Parlando proprio di Emerson Leao, per il mondiale spagnolo il CT Tele Santana preferì affidare il presidio della porta a Valdir Peres, uno dei grandi punti deboli di quella nazionale. Non a caso raccolse dal sacco contro l’Italia ben 3 palloni buttati dentro da Pablito Rossi. Leao, che era di un livello totalmente superiore, non venne convocato a seguito di una serie di litigi con Santana. Meglio così forse, perchè Peres fece piangere i brasiliani e sorridere noi italiani.
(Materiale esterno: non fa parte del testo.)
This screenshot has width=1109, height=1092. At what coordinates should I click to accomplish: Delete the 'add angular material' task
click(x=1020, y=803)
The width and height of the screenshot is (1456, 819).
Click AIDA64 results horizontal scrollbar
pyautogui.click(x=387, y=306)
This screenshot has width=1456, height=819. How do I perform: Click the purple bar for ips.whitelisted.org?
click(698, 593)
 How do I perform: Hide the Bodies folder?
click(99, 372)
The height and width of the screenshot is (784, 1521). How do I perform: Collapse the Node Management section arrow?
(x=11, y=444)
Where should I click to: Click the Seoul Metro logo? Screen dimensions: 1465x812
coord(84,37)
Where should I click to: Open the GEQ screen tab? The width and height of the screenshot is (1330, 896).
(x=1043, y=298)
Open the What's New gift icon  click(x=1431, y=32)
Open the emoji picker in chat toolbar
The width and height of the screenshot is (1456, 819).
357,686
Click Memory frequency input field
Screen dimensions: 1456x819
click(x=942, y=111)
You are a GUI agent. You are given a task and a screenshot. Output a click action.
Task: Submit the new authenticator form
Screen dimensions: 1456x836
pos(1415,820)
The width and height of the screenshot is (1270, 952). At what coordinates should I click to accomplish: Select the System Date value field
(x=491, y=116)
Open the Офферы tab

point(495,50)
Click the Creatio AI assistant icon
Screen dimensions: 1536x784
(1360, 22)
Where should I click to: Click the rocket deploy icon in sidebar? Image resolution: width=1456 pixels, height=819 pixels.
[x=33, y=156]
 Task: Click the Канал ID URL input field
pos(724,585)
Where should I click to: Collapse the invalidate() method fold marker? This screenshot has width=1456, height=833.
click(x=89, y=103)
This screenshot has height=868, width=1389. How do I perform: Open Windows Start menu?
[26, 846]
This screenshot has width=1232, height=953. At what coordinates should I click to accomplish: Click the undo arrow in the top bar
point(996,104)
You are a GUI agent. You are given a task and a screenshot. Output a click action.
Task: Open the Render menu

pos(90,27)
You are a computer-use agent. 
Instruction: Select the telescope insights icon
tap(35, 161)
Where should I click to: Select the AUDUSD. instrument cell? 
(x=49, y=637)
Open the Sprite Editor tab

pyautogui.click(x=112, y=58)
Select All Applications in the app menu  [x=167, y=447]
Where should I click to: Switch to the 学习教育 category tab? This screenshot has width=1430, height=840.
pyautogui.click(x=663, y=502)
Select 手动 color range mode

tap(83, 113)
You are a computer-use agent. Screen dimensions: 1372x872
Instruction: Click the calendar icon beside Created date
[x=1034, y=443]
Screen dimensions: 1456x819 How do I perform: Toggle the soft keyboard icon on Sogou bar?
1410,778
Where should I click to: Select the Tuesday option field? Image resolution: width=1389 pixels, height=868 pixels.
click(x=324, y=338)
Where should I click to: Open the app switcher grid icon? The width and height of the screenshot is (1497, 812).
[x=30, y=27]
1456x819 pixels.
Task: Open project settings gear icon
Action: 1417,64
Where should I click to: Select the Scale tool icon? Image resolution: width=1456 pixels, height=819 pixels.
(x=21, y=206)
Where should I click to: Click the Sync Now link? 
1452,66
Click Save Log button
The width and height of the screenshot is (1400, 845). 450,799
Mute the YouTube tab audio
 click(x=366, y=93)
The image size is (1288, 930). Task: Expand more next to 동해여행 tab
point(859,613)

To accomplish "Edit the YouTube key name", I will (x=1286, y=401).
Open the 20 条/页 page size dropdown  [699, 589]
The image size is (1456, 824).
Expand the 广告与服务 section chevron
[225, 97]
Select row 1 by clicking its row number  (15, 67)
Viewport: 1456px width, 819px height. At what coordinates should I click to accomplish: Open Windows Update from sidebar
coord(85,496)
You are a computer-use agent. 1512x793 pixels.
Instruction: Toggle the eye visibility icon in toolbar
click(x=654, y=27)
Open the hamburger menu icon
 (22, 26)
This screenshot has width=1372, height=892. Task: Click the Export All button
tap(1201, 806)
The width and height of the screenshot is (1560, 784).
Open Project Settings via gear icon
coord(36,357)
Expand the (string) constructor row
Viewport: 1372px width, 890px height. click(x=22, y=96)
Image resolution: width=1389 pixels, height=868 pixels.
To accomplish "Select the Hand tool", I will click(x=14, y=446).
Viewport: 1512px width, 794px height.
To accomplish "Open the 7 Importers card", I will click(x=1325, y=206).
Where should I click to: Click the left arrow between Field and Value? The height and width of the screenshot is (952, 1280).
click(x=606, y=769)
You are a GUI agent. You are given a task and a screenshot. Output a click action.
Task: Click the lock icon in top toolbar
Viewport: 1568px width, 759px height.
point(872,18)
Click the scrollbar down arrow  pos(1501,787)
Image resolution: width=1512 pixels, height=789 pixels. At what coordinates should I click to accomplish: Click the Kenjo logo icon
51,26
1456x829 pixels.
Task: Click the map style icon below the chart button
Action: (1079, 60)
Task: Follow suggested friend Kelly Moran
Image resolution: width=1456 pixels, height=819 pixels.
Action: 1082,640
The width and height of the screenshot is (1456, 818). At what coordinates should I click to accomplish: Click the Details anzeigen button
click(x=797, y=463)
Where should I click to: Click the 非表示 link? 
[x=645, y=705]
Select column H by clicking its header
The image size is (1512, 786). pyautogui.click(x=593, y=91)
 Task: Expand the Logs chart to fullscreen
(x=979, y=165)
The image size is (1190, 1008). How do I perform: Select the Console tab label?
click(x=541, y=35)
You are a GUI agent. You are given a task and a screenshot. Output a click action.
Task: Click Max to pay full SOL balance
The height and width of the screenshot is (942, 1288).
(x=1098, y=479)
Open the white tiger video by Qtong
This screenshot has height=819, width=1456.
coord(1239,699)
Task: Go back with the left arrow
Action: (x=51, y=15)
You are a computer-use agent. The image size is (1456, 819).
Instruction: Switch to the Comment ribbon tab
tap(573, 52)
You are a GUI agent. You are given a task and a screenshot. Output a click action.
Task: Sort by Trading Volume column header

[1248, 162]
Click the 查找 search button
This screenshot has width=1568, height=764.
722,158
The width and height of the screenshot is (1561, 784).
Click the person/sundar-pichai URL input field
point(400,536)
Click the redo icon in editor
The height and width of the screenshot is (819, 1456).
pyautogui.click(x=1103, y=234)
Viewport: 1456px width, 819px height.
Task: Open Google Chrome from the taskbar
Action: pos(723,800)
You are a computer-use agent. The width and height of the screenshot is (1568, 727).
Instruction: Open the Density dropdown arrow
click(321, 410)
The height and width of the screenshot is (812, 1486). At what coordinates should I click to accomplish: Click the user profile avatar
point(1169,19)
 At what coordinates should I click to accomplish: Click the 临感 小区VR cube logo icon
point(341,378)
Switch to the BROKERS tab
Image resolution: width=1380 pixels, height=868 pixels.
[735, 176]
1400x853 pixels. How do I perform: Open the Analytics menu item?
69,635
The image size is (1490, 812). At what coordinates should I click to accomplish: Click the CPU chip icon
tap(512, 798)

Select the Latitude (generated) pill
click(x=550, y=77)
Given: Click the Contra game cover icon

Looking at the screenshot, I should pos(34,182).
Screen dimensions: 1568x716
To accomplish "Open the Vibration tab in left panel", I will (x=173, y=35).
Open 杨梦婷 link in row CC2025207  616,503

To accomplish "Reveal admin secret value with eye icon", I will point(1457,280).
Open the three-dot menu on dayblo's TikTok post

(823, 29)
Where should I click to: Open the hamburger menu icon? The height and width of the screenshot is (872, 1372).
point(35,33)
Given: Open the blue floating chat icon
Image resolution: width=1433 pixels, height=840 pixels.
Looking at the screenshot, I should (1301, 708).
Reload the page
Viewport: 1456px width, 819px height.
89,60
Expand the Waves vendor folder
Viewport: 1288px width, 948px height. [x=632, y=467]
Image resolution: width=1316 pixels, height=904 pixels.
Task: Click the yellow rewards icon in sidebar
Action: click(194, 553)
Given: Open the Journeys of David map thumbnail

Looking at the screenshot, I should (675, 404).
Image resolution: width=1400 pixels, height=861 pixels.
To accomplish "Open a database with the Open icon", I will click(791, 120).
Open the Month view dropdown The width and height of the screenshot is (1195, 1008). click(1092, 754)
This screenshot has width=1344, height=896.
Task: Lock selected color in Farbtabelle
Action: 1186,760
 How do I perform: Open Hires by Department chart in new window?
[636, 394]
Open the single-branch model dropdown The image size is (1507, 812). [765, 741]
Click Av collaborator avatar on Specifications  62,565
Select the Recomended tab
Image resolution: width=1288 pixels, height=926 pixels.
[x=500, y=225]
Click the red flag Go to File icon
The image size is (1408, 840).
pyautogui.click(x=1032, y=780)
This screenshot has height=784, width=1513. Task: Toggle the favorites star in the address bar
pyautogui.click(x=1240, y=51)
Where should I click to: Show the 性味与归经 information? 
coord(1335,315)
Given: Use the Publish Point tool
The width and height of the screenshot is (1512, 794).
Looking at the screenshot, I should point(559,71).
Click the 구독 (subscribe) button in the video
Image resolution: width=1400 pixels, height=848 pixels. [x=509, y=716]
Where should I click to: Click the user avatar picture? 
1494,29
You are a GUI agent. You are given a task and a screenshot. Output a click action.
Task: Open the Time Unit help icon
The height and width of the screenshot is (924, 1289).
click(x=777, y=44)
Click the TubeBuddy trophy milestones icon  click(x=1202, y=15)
E pensare che nel paese non c’era neanche tutto questo scetticismo quando uscì la notizia che Leao non sarebbe rientrato nei convocati.

Nel 1982 Valdir Peres aveva vinto lo scudetto con il San Paolo e in un’amichevole di qualche mese prima dei mondiali, si era tolto la soddisfazione di parare due rigori a Breitner in una sfida con la Germania Ovest. Insomma, c’era quella fiducia poi tramortita con una serie di incertezze quando il livello si alzò sempre di più. Intanto Sales non smetterà mai di raccontare quella partita in cui subì l’ultimo di Pelé.  “Quello che so di sicuro è che l’ultima palla della sua storica cavalcata è finita alle mie spalle. E tanto mi basta per sapere di essere entrato, seppur per 90 minuti della mia vita, nella storia del più grande calciatore di tutti i tempi”.